Just an office drone in Canada. Posting here, and trust that the powers that be will put the item into the proper forum as the reply it is intended to be:
We had the same problem re Behavior:Win32/Powermet.B!attk these last couple of days. Showed up out of no where (though we had been experiencing a Mirai malware -- both things being caught by Windows Defender (we run Windows 10 Pro).
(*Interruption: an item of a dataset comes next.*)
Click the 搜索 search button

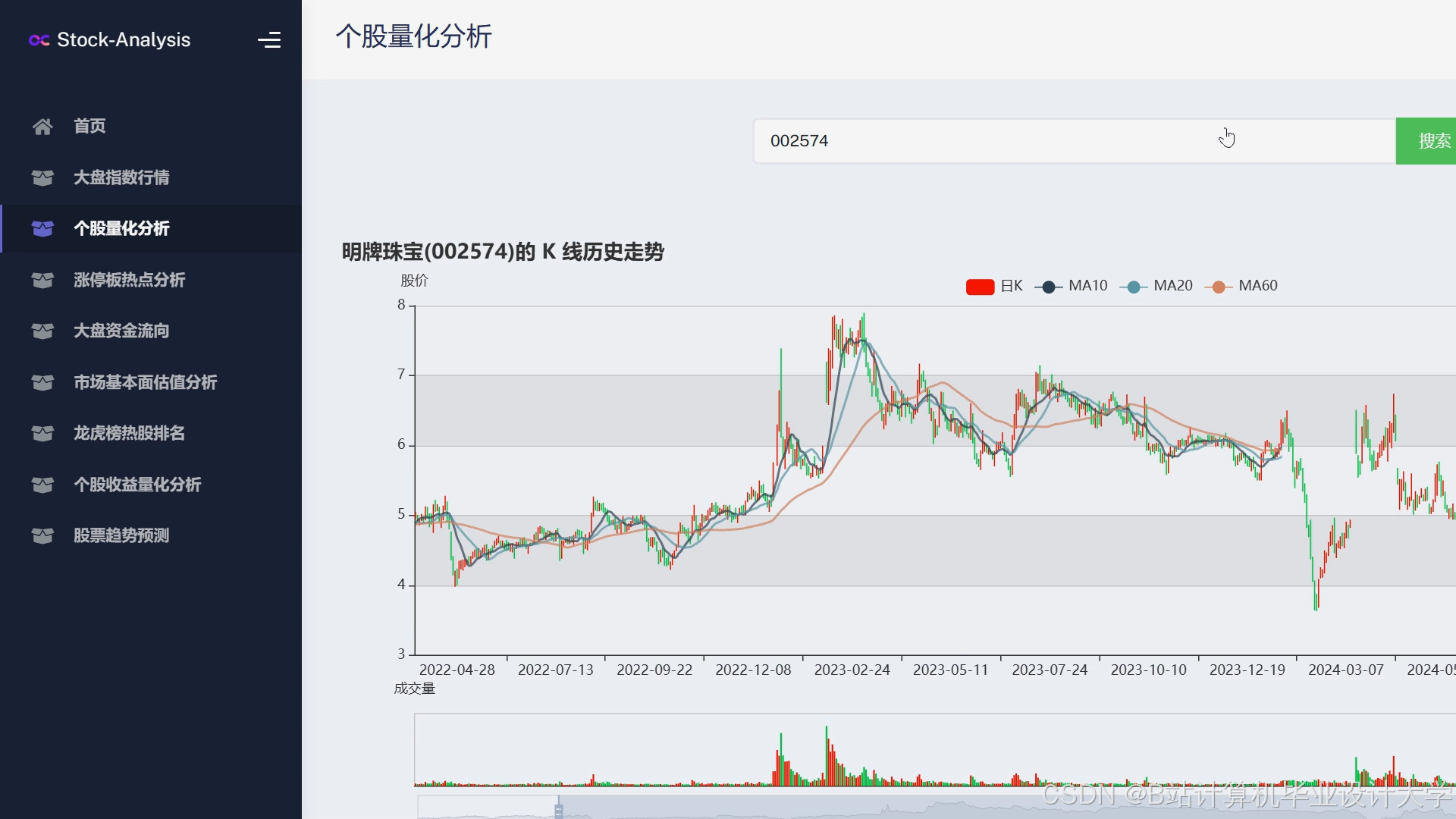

The Powermet behaviour was experienced as a quickly vanishing command.com window appearing about 2 seconds (on our system) after logging in to a user account. Followed by Windows Defender identifying and quarantining the threat.
With help of an article about options for automatically starting programs in Windows after login, we were able to trace the item to a registry entry [HKEY_LOCAL_MACHINE\SOFTWARE\Microsoft\Windows\CurrentVersion\Run]. With an entry pointing to a 123.bat file in the windows/system32/wbem folder in our case (your location is probably different). That registry location is the location for automatically starting programs, though one should also check in the Startup folder and also using msconfig.
Among other things, the bat file invokes a small-sized command console; invokes the cacsl command over certain dll files [having to do with security considerations]; makes the bat file itself a system file and hidden; and then invokes a regsvr32 process pointing to an outside server [to run a particular program there]. (I saw a post on a Microsoft forum this morning re Powermet, with a different website being used -- not surprisingly, perhaps.)
We deleted the registry key and the related bat file, which got rid of the command window behaviour and Windows Defender running on login.
Scanning the bat file itself with an antivirus program did not produce a warning.